Ces chiffres démontrent que les champs de l'aide juridictionnelle et de l'assurance de protection juridique se recoupent encore peu . ».

* 62 Proposition de loi n° 85 (2006-2007).

* 63 Proposition de loi n° 86 (2006-2007).

* 64 Rapport n° 160 (2006-2007).

* 65 En dépit du principe de libre de choix de l'avocat.

* 66 Dans son rapport précité, notre collègue Yves Détraigne soulignait que « à l'exception de ceux agréés par un réseau de sociétés d'assurance et de mutuelles, les avocats jugent contraires au caractère libéral de leur profession les conventions d'honoraires passées entre les avocats correspondants des réseaux et les compagnies d'assurance et mutuelles, alors même que le statut qui les régit affirme le principe de la libre fixation de leur niveau de rémunération. Ils considèrent au demeurant que les tarifs imposés par les assureurs ne tiennent pas compte du coût effectif de la prestation fournie, forfaitisée. ».

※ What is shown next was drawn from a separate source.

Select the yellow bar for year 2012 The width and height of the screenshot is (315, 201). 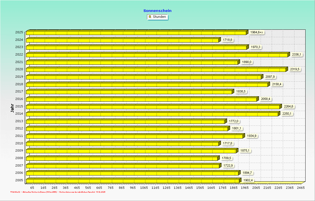pyautogui.click(x=126, y=129)
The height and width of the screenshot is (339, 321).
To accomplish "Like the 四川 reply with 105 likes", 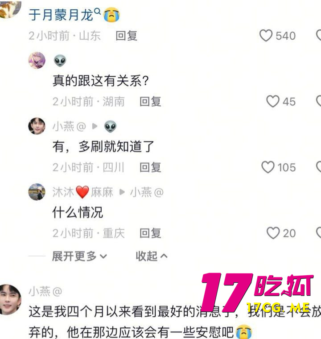I will (268, 167).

* 67 Recommandations adoptées le 21 février 2002 par la commission des clauses abusives.

* 68 La réforme n'interdit pas la possibilité, pour les assureurs, de proposer le nom d'un avocat correspondant d'un réseau de sociétés d'assurance ou de mutuelles mais l'encadre plus rigoureusement. Par ailleurs, tout en affirmant le principe de la liberté de la fixation des honoraires entre l'avocat et son client, la réforme prévue ne crée pas de contraintes excessives de nature à entraver la liberté d'entreprendre des assureurs.

* 69 Par exemple, le système de protection attaché au statut de fonctionnaire.